Stored data:
════════════════════
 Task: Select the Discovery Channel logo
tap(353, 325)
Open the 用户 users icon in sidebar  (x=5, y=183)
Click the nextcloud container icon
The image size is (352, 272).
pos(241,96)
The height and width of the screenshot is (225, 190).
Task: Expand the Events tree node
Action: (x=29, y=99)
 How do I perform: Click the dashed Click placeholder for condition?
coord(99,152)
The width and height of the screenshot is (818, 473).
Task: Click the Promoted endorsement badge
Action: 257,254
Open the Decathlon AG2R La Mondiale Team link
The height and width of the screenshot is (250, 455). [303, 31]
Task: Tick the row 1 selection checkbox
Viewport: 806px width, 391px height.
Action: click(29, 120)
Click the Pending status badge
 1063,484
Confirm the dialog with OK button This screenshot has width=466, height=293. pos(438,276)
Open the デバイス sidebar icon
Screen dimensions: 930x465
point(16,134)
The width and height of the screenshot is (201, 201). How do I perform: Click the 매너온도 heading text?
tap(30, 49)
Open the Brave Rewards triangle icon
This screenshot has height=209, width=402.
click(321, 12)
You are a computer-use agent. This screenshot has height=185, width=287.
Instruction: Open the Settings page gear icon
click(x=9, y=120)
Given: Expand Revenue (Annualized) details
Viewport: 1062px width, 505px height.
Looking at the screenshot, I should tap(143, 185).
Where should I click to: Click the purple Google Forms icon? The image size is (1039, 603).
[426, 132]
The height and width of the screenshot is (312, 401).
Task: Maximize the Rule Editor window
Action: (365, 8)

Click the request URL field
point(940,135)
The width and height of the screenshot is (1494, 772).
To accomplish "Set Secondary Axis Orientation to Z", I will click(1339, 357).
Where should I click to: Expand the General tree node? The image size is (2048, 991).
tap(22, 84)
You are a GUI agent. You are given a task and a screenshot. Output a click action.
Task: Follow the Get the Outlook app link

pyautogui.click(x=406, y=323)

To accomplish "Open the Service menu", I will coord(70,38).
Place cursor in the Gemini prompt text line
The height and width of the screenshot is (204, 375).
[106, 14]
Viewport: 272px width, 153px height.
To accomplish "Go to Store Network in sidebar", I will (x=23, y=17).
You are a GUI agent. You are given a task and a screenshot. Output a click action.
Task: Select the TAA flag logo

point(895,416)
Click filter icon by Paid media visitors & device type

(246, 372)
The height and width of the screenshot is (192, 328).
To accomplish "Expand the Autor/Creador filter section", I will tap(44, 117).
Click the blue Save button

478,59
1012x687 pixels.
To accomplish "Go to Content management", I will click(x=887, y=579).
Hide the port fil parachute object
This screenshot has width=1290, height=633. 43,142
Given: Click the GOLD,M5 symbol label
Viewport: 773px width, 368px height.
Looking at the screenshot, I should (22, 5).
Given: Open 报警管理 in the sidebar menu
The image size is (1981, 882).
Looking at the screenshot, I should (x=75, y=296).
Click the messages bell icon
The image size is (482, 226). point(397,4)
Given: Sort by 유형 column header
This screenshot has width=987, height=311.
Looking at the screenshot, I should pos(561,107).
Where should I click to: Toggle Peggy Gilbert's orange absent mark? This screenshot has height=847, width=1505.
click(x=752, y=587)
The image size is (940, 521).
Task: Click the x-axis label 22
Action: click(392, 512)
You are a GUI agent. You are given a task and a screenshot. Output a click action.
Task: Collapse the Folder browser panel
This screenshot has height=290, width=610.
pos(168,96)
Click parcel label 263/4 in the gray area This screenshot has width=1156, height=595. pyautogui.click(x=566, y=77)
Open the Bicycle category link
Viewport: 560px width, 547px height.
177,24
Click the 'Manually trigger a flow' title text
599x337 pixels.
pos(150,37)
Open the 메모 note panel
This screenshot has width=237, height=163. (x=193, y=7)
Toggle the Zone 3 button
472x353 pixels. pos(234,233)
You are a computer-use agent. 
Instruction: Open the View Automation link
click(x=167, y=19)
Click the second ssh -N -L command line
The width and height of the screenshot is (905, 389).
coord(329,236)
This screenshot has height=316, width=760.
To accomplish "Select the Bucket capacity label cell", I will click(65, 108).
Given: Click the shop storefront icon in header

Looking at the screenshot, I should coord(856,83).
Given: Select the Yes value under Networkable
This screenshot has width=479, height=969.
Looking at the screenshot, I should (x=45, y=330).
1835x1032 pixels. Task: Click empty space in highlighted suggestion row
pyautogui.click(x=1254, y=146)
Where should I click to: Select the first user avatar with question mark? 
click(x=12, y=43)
════════════════════
[TRY IT] Take the line that contains "Click the blue Save button" and each line after it down to the last of the records, and retype them exactly; add nothing else.

[RESULT FOR THIS EXERCISE]
Click the blue Save button

478,59
1012x687 pixels.
To accomplish "Go to Content management", I will click(x=887, y=579).
Hide the port fil parachute object
This screenshot has width=1290, height=633. 43,142
Given: Click the GOLD,M5 symbol label
Viewport: 773px width, 368px height.
Looking at the screenshot, I should (22, 5).
Given: Open 报警管理 in the sidebar menu
The image size is (1981, 882).
Looking at the screenshot, I should (x=75, y=296).
Click the messages bell icon
The image size is (482, 226). point(397,4)
Given: Sort by 유형 column header
This screenshot has width=987, height=311.
Looking at the screenshot, I should pos(561,107).
Where should I click to: Toggle Peggy Gilbert's orange absent mark? This screenshot has height=847, width=1505.
click(x=752, y=587)
The image size is (940, 521).
Task: Click the x-axis label 22
Action: click(392, 512)
You are a GUI agent. You are given a task and a screenshot. Output a click action.
Task: Collapse the Folder browser panel
This screenshot has height=290, width=610.
pos(168,96)
Click parcel label 263/4 in the gray area This screenshot has width=1156, height=595. pyautogui.click(x=566, y=77)
Open the Bicycle category link
Viewport: 560px width, 547px height.
177,24
Click the 'Manually trigger a flow' title text
599x337 pixels.
pos(150,37)
Open the 메모 note panel
This screenshot has width=237, height=163. (x=193, y=7)
Toggle the Zone 3 button
472x353 pixels. pos(234,233)
You are a computer-use agent. 
Instruction: Open the View Automation link
click(x=167, y=19)
Click the second ssh -N -L command line
The width and height of the screenshot is (905, 389).
coord(329,236)
This screenshot has height=316, width=760.
To accomplish "Select the Bucket capacity label cell", I will click(65, 108).
Given: Click the shop storefront icon in header

Looking at the screenshot, I should coord(856,83).
Given: Select the Yes value under Networkable
This screenshot has width=479, height=969.
Looking at the screenshot, I should (x=45, y=330).
1835x1032 pixels. Task: Click empty space in highlighted suggestion row
pyautogui.click(x=1254, y=146)
Where should I click to: Select the first user avatar with question mark? 
click(x=12, y=43)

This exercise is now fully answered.